Escribió un relato, El perseguidor, donde encontramos a Johnny Carter, un saxofonista que nos recuerda de inmediato a Charlie Parker, porque, aunque Cortázar nunca conoció al músico, utilizó su vida (la escena del café de Flore, el incendio del hotel donde Parker vivía, cambiando Nueva York por París, etc) para construir a Carter. Incluso hizo que muriese igual, aunque la heroína que toma Parker se convirtió en marihuana con Carter, un error del que el mismo Cortázar se reiría después. Las improvisaciones jazzísticas, tan cercanas a la idea de una literatura que se construye con fragmentos, que acumula visiones, paseos, costumbres domésticas, obsesiones, en un gigantesco collage que bebe de muchas fuentes. Apollinaire, claro, que también, antes que Cortázar, utilizó el recurso del collage en la literatura, del fragmento, de la intuición ocasional, del caligrama bastardo, de la visión fugaz que ayuda a comprender una totalidad, en una Babel refugio como París.

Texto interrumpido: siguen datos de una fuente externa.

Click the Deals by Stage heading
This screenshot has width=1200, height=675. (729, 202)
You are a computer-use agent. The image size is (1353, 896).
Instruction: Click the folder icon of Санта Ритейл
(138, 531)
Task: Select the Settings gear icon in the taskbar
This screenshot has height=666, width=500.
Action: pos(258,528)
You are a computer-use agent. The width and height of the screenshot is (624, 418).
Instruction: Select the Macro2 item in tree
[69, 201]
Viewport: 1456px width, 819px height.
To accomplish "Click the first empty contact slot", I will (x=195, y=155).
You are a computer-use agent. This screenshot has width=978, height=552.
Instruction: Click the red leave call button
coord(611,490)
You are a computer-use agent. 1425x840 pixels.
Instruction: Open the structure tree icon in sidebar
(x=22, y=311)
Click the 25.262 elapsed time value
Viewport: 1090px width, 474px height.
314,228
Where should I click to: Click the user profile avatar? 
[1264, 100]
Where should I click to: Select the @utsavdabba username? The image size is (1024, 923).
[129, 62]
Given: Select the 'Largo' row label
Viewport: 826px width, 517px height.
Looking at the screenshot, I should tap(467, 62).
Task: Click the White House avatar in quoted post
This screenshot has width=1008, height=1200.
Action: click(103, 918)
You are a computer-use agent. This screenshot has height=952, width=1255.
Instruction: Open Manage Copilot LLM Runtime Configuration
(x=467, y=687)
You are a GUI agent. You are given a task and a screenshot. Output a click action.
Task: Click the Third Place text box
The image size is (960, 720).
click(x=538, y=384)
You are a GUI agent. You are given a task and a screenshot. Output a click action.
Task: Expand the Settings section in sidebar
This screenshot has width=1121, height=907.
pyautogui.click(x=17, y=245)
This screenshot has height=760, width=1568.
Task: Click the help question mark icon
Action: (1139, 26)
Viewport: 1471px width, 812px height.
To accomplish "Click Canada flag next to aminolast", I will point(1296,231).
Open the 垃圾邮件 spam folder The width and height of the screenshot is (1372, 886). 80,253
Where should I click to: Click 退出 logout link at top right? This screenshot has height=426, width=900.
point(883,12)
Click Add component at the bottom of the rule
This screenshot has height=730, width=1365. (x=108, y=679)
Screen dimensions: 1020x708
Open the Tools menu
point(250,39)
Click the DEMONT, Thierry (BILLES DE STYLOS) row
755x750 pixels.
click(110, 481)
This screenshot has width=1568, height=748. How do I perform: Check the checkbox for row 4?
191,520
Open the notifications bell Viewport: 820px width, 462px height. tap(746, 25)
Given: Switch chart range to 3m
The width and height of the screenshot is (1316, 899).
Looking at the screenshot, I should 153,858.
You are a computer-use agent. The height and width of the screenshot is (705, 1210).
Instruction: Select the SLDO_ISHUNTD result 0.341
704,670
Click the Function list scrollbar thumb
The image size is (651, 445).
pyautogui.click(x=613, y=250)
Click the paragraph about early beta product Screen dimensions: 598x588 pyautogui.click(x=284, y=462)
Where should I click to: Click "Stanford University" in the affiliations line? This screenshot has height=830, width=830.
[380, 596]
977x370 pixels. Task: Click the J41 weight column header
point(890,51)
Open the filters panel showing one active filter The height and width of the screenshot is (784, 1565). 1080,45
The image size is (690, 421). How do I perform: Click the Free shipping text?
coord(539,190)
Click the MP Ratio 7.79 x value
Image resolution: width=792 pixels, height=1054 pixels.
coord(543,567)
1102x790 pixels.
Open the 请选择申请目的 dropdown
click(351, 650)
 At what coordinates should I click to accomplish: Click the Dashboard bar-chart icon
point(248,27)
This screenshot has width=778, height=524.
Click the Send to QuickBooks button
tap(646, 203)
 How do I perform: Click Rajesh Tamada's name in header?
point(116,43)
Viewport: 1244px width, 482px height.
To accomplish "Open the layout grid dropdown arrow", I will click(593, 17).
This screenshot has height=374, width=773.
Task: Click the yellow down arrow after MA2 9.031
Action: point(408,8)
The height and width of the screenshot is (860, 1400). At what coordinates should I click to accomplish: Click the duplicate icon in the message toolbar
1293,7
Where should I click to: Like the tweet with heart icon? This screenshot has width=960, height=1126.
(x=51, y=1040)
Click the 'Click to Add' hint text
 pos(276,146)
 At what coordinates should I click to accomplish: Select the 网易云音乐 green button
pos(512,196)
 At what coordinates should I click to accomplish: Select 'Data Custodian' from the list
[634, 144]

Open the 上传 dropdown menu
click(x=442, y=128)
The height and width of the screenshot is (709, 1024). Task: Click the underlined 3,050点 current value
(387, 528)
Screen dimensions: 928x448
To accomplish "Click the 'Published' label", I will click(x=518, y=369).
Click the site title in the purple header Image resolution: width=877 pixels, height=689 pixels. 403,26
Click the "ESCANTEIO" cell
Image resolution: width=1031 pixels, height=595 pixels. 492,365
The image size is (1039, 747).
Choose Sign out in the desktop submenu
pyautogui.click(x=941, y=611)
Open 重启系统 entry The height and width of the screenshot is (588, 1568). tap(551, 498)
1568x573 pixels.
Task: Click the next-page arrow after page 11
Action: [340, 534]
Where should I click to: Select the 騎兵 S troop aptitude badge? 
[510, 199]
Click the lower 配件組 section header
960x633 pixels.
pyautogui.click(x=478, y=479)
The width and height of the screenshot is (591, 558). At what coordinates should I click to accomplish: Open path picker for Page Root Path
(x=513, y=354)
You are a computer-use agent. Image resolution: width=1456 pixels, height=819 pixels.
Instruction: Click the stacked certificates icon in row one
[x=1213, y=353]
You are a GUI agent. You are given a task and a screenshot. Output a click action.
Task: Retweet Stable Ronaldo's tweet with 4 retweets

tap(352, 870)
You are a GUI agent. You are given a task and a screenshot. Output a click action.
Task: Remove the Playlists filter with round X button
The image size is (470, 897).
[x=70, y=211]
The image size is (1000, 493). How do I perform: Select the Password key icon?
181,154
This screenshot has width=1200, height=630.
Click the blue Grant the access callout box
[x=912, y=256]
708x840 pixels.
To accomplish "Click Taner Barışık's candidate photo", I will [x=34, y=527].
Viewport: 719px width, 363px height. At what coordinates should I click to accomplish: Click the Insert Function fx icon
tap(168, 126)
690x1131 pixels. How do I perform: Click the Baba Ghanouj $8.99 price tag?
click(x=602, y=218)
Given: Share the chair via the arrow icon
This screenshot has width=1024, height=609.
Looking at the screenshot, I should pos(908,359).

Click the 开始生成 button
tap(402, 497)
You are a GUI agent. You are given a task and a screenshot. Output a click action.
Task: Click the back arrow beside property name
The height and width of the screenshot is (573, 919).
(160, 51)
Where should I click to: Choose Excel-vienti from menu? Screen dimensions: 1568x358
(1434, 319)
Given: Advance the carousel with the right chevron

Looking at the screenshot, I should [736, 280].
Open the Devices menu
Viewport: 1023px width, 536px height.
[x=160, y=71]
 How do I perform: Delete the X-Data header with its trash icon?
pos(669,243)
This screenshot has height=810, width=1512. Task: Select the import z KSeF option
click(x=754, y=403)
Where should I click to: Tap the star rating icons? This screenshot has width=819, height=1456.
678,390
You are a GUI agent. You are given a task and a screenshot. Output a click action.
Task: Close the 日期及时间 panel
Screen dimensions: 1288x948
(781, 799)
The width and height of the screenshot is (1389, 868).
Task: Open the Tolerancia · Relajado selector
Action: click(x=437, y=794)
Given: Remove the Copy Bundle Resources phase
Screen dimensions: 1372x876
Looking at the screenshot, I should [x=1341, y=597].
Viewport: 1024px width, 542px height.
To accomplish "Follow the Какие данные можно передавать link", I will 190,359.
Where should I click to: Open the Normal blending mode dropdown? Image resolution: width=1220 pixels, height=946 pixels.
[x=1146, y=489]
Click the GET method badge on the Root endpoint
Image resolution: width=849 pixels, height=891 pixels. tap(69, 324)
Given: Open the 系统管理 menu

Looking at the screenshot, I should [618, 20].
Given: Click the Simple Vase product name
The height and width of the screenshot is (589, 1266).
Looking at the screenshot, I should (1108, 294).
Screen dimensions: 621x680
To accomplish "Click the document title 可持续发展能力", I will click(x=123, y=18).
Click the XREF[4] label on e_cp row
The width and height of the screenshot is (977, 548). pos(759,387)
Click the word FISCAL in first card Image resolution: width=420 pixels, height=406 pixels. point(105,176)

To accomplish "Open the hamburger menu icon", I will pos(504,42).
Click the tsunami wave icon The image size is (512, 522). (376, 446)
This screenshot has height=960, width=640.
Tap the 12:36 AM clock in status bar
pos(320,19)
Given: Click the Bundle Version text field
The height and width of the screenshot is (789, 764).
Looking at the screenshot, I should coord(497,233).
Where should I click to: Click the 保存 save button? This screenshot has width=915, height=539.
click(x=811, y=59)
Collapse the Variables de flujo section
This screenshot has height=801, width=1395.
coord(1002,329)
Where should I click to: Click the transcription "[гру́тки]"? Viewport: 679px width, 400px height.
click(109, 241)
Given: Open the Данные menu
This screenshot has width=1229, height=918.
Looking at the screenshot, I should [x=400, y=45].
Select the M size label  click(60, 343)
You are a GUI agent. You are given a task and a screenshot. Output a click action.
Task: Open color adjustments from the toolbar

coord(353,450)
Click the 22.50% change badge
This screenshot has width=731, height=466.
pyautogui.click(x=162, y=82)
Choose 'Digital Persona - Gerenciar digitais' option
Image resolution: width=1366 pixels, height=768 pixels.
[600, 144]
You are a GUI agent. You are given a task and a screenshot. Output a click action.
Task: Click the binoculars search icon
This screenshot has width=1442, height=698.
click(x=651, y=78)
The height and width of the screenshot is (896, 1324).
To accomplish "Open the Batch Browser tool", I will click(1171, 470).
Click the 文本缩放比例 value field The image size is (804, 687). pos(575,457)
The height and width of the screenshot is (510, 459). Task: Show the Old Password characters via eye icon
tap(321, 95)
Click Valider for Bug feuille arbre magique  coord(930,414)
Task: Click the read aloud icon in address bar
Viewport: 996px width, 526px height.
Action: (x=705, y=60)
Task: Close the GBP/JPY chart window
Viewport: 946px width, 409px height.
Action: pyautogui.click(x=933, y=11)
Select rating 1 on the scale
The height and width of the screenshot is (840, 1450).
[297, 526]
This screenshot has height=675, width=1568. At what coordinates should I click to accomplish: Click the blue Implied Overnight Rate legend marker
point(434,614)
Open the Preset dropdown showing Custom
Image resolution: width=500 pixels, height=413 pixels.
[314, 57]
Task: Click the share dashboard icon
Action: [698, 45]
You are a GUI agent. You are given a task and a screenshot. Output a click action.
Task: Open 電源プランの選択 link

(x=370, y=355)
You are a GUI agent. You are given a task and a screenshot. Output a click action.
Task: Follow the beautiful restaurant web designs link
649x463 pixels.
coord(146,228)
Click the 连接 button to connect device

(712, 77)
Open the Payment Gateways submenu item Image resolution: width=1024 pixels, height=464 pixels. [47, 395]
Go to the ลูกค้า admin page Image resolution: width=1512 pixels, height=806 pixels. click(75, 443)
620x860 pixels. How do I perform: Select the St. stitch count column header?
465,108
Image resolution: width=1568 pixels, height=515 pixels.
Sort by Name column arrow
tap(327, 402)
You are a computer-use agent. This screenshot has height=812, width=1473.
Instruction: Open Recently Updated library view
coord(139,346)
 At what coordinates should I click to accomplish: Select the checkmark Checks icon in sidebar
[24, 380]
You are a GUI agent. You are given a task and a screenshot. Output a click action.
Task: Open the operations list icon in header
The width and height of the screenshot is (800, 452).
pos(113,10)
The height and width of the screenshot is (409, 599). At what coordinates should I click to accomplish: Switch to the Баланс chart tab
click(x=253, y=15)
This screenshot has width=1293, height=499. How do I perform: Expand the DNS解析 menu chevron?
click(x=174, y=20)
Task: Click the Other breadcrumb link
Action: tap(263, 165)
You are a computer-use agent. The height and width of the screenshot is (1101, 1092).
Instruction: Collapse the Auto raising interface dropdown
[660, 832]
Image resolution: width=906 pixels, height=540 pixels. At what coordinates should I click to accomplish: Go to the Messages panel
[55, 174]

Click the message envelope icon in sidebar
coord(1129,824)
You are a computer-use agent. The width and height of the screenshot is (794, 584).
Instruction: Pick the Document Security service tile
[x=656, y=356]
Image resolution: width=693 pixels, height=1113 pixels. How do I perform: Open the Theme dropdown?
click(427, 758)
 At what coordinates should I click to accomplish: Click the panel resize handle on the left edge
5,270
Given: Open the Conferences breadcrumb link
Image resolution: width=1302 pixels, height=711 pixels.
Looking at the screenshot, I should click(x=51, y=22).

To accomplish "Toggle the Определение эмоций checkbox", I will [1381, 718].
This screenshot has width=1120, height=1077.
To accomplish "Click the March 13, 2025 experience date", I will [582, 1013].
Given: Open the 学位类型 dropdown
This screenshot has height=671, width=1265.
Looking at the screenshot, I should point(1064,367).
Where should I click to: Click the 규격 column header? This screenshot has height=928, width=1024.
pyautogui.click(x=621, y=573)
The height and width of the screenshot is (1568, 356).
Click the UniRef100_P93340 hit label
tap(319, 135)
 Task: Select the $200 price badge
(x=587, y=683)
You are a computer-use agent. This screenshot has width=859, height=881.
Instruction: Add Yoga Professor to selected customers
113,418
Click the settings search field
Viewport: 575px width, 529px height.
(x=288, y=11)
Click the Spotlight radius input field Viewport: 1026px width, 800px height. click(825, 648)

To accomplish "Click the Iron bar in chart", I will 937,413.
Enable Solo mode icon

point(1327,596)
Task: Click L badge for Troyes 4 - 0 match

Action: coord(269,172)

Cortázar escuchaba música a todas horas, jazz y la que se define como “clásica”, y, pese a su devoción por esa música de negros, estimaba todavía más los cuartetos de Beethoven o de Bartók, las piezas de cámara de Mozart, Stravinski en sus primeras obras, nos dice, aunque a veces lo dudemos. Pero junto a él, estaban siempre Louis Armstrong, Jelly Roll Morton, Charlie Parker y Duke Ellington, sus músicos de jazz preferidos, aunque no olvidase a Dizzy Gillespie, Miles Davis, Earl Fatha Hines y John Coltrane. “¿Quién puede olvidar a Charlie Parker en Lady, be goog ?”, nos decía Cortázar. En ese sótano de la rue de la Huchette estaba la libertad, como en la literatura de Cortázar, el tiempo que corre y que intentamos atrapar en vano con itinerarios confusos, con marañas de recuerdos, con el empeño por romper el ronco destierro de los que se fueron para siempre, con las manos cautivas de quienes nos han acompañado hasta aquí. “Hay una cosa que se llama tiempo, Rocamadour, es como un bicho que anda y anda”, le dice la Maga a su niño ausente. Cualquiera diría que en ese sótano sigue Cortázar, escuchando jazz, recordando la vida, dispuesto como siempre a subirse el cuello de la canadiense y salir a la calle, al canal Saint-Martin o la calle Corrientes, porque hay una cosa que se llama tiempo; pero él sigue ahí, encerrado, y no podemos saber si volverá a salir.